When Natalie Gliedman was asked to name her favourite piece in the collection that she grew with her husband Marvin, she cited Isamu Noguchi’s sculpture, Man. As the name suggests, the work evokes a male figure. Noguchi has deconstructed and reimagined the human form in terms of horizontal planes and perpendicular surfaces — all smoothed, shaped and polished in the mind of a master carpenter.

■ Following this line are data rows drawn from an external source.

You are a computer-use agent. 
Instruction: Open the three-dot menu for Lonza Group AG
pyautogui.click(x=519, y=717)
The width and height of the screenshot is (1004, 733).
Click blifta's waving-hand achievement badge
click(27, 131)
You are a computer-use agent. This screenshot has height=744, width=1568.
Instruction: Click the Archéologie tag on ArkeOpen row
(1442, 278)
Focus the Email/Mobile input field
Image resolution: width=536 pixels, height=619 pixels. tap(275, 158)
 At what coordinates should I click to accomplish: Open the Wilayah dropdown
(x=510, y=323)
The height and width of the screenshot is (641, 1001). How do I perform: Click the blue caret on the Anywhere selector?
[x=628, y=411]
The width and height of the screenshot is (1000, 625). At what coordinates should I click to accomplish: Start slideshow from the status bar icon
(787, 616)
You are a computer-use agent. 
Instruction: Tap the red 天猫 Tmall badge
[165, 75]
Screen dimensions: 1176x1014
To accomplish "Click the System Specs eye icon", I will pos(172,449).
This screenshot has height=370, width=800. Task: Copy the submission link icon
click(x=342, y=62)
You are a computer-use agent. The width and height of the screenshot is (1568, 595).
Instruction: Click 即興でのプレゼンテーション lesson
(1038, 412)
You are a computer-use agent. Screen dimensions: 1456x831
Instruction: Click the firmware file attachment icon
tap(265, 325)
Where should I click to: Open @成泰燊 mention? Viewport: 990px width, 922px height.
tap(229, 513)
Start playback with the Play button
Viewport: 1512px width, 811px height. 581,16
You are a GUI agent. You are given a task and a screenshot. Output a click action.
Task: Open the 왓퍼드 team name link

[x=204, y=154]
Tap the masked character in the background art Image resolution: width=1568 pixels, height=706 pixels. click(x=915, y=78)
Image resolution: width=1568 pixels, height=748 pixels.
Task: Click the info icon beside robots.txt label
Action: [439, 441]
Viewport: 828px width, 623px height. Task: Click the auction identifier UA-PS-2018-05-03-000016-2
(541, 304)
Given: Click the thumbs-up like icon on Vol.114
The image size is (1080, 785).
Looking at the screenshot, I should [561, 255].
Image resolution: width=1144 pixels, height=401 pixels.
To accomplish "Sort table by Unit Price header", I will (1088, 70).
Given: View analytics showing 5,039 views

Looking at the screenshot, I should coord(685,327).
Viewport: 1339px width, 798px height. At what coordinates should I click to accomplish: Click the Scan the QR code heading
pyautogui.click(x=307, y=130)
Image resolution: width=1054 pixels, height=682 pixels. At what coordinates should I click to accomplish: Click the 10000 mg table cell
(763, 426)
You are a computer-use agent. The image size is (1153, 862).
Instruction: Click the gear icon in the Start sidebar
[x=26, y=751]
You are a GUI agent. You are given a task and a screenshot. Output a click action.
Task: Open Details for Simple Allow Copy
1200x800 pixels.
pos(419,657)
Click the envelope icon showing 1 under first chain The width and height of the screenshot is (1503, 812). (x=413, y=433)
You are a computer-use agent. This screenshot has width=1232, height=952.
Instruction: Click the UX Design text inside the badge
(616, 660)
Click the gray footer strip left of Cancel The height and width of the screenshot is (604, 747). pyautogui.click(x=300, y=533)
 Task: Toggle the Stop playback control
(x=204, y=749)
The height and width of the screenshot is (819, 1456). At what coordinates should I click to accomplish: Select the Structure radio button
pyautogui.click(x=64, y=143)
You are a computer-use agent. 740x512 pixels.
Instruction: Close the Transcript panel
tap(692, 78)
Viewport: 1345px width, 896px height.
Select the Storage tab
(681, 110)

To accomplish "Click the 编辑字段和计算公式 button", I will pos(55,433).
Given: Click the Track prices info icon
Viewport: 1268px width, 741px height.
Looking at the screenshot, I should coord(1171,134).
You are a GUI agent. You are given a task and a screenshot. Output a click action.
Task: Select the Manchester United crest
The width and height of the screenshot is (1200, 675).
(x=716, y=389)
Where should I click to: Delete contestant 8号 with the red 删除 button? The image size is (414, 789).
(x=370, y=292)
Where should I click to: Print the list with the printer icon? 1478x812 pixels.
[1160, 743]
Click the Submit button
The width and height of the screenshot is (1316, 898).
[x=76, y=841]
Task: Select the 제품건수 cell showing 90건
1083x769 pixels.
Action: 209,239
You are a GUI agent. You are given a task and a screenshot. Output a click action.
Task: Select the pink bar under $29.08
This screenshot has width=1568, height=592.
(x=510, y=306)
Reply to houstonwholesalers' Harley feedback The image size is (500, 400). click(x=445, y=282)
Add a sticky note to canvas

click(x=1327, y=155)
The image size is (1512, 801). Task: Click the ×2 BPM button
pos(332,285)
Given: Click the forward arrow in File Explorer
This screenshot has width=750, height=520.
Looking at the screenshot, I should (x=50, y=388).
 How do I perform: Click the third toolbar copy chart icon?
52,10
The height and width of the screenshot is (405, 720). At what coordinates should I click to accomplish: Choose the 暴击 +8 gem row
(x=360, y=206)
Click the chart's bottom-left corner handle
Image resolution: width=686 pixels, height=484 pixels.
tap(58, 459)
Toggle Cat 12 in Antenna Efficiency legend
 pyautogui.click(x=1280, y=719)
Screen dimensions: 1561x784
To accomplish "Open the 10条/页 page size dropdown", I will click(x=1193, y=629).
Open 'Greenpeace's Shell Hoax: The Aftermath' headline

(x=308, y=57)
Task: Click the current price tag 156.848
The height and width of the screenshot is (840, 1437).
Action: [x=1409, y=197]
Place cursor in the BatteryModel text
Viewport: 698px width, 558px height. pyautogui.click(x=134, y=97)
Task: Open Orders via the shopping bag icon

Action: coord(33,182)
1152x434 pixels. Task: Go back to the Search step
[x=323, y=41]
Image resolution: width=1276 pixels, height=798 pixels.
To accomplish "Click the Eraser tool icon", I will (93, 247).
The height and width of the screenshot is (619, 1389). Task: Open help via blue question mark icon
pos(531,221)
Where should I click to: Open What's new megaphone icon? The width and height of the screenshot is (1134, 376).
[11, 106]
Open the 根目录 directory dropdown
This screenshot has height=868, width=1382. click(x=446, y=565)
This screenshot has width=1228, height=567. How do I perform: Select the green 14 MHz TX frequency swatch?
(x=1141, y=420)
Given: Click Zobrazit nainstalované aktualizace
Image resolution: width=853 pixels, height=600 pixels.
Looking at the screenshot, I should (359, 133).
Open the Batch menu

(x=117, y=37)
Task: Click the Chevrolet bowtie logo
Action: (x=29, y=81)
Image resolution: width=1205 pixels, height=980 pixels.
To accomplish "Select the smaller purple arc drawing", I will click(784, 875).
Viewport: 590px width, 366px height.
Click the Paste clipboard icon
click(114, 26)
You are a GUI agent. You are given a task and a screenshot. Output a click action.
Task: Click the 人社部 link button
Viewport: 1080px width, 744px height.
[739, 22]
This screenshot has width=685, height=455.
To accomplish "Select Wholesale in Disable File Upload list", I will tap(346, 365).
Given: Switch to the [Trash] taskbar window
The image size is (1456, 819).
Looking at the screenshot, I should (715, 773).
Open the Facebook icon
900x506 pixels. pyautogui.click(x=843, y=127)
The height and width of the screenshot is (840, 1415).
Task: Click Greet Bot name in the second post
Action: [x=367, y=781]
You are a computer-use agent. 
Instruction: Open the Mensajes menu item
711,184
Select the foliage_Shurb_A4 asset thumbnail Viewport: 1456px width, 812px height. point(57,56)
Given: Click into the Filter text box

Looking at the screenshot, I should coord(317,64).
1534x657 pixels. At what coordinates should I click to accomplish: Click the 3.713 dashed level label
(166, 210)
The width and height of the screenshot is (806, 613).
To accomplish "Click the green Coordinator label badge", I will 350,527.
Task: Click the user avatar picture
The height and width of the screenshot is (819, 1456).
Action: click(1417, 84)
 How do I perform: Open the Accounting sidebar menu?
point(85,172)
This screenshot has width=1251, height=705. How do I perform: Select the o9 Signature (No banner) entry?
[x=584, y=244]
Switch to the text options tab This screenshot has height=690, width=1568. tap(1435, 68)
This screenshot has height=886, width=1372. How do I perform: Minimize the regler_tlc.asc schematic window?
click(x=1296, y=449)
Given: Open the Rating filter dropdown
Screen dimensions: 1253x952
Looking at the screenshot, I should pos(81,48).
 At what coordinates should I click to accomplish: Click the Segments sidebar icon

‘It is unusual because it is wood,’ says Stephen Jones, a specialist in Christie’s Post-War & Contemporary Art department. ‘It shows the grain and it has that deep amber colour, so you see the marriage between the finish and the elemental nature of the material. And Man is an early piece that starts to introduce the idea of the void. Noguchi became very interested in that: the spaces and absences between the parts that you can see.’
Mrs. Gliedman’s husband, Dr. Marvin Gliedman, was a distinguished surgeon, and it is tempting to see the Noguchi sculpture as a kind of lyrical alternative anatomy. Some of the shapes could be stylised bones, and the flattened head is as empty as the skull of a med-school skeleton.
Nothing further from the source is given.